**Information provided**
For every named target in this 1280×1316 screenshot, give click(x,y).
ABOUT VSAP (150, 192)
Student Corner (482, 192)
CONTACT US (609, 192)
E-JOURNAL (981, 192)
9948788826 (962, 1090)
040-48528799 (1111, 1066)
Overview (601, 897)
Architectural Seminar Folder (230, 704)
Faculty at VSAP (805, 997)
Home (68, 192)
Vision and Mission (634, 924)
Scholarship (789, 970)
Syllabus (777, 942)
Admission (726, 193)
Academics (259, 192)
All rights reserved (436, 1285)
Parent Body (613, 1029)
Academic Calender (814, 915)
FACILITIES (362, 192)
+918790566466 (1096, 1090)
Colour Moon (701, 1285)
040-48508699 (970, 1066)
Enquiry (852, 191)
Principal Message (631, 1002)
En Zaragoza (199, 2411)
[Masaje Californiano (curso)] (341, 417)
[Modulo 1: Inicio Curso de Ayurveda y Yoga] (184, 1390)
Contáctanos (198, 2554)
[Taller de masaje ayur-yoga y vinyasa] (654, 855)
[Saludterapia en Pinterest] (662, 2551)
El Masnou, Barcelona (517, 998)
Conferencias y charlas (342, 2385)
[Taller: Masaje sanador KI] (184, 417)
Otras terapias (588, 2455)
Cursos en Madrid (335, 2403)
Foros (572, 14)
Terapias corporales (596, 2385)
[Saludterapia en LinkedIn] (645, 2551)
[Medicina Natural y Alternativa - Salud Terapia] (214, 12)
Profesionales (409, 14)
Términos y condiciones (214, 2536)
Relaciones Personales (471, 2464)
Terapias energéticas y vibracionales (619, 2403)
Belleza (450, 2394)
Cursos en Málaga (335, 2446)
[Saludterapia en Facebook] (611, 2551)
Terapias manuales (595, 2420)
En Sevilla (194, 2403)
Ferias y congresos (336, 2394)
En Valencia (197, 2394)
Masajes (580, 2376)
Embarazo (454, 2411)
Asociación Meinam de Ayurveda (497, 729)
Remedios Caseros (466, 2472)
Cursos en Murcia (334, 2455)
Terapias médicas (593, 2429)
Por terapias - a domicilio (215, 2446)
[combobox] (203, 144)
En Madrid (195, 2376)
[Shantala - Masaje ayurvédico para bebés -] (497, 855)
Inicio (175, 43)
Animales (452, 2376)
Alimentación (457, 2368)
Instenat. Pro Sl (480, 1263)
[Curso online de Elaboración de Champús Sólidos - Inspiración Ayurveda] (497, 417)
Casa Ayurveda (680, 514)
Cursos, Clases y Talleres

**Work instructions**
Which lines run from the one holding "Profesionales (409, 14)" through the one holding "Embarazo (454, 2411)" in the records above? Repeat them exactly, both included, and nothing more.

**Result**
Profesionales (409, 14)
Términos y condiciones (214, 2536)
Relaciones Personales (471, 2464)
Terapias energéticas y vibracionales (619, 2403)
Belleza (450, 2394)
Cursos en Málaga (335, 2446)
[Saludterapia en Facebook] (611, 2551)
Terapias manuales (595, 2420)
En Sevilla (194, 2403)
Ferias y congresos (336, 2394)
En Valencia (197, 2394)
Masajes (580, 2376)
Embarazo (454, 2411)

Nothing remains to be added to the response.